Donc, on ne grimpe pas sur la statue de Stan’, c’est dangereux et c’est blasphème. S’ensuit une bataille rangée avec projectiles pour les lycéen(ne)s et lacrymos pour les schmitts. Vous trouverez le détail des faits dans n’importe quel canard local. Enfin, juste la version de la préfecture, mais si quelqu’un a celle du camp opposé, j’aimerais bien la connaître.
Malheureusement, bien que peu éloigné de l’action, j’étais coincé dans un burlingue, sans quoi j’aurais bien aimé jeter des boutanches aux roussins avec ces braves gosses. Je me garderais bien d’essayer de déméler l’écheveau de responsabilités pour savoir qui a jeté la première salve, d’un petit con trop bourré ou d’un agent trop zélé (ou l’inverse). En tout cas, neuf ou onze personnes selon les sources sont allées en garde à vue, et c’est regrettable.

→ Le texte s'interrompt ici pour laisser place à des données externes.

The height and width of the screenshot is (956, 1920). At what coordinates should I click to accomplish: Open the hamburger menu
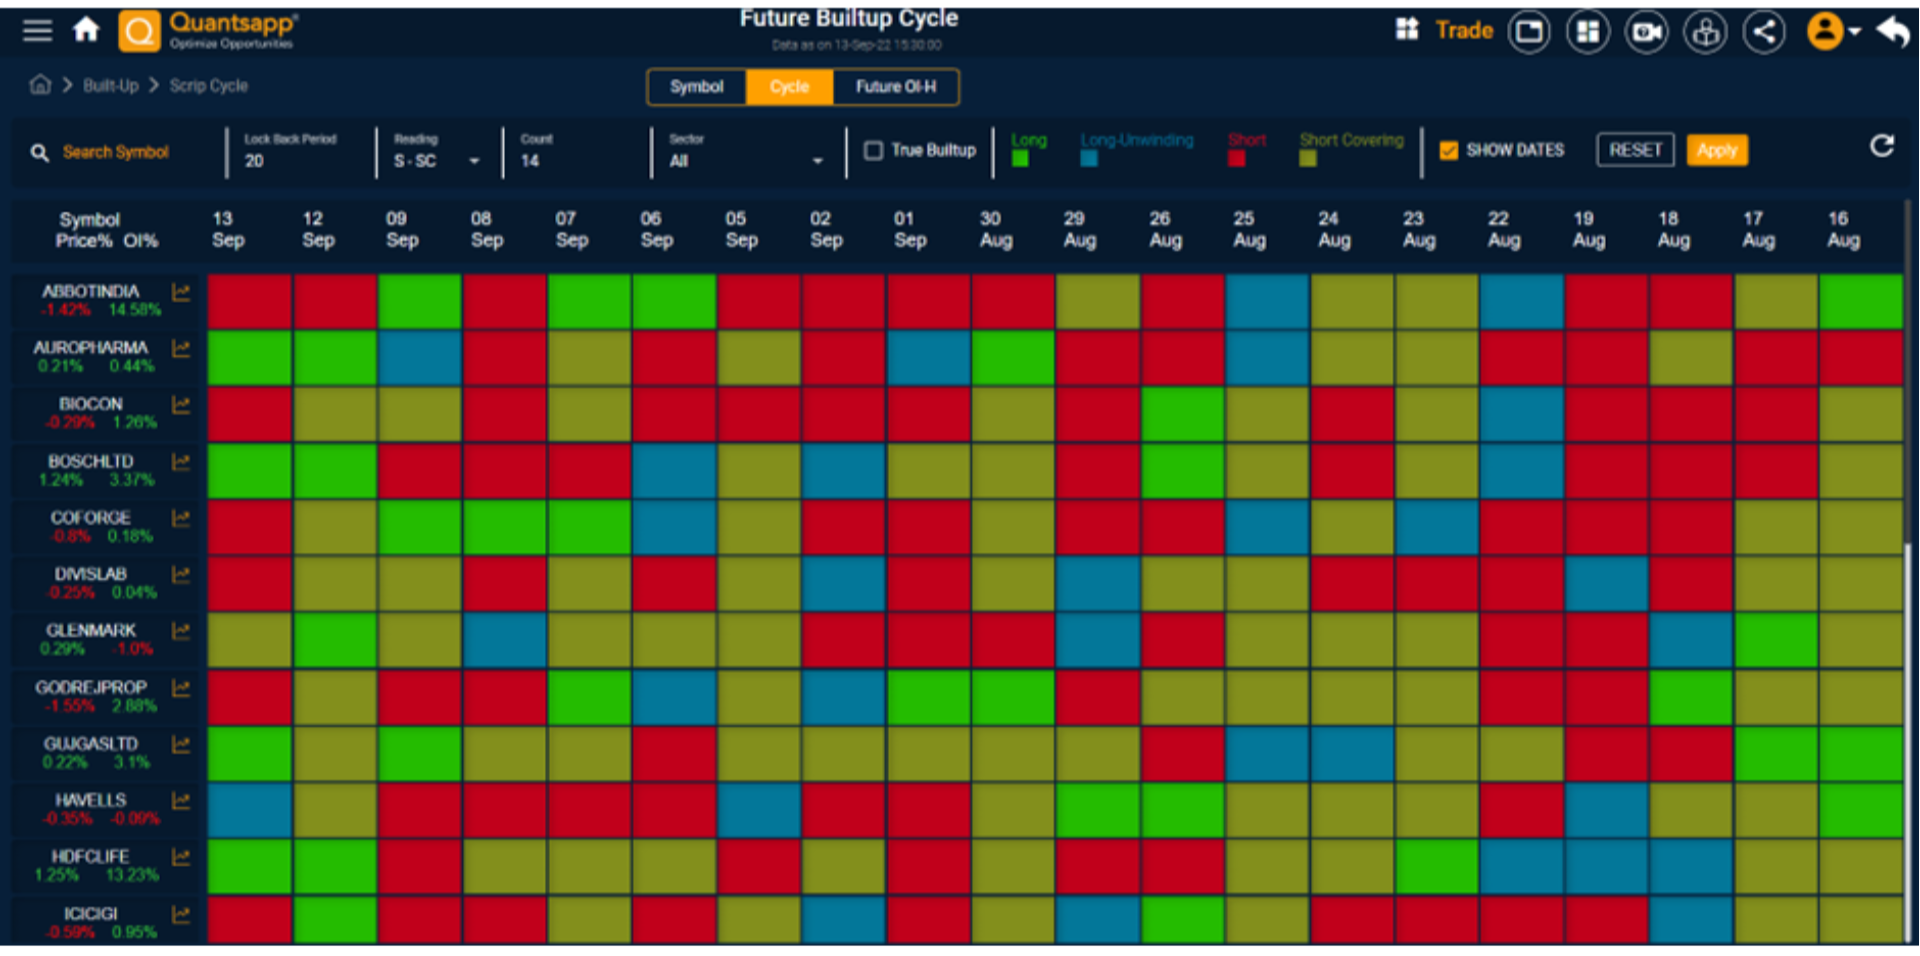point(37,30)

Mais le pire là-dedans, c’est Laurent Hénart. Pour bien montrer qu’il est un bourgmestre droit dans ses bottes, il a décidé de porter plainte pour réparer « le coût financier de ces opérations, le préjudice subi par la collectivité et les contribuables ». Toujours selon lui, ces péripéties « éclairent la justesse et la nécessité des engagements pris durant la campagne des municipales ». Et encore, pour la bonne bouche: «La vidéosurveillance, la lutte contre les addictions et la consommation d’alcool sur les espaces publics seront les piliers de mon mandat en matière de sécurité». Ce qui est très amusant, c’est qu’avant de présider aux destinées de la vice-capitale de Lorraine, Laurent Hénart a été secrétaire d’État chargé de l’Insertion professionnelle des jeunes dans le gouvernement Villepin et adjoint au maire chargé de la culture et de la jeunesse sous Rossinot.
J’ai hâte de voir ce qu’il fera quand de vrais criminels, comme ceux dont on parle quotidiennement dans l’Est Républicain, investiront Nancy (Cherche pas, ils y sont déjà. Mais ça fait moins de spectacle). En tout cas, camarades lycéen(ne)s de Nancy, même si je vous souhaite d’obtenir le précieux sésame et une fiesta du feu de Dieu pour célébrer ça, ne vous croyez pas sortis d’affaire. Laurent Hénart a beaucoup oeuvré pour rapprocher l’université de l’entreprise. Ce n’est donc que le début des emmerdes.